**Directions for this task:** Count the lines in the listing below that contain the string "height". Reply with the number alone.
# start of Input records
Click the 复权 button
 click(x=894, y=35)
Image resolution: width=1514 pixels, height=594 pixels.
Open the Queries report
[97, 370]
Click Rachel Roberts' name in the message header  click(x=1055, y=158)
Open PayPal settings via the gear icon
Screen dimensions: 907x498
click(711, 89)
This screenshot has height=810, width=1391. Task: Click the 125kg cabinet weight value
# end of Input records
**Final result:** 2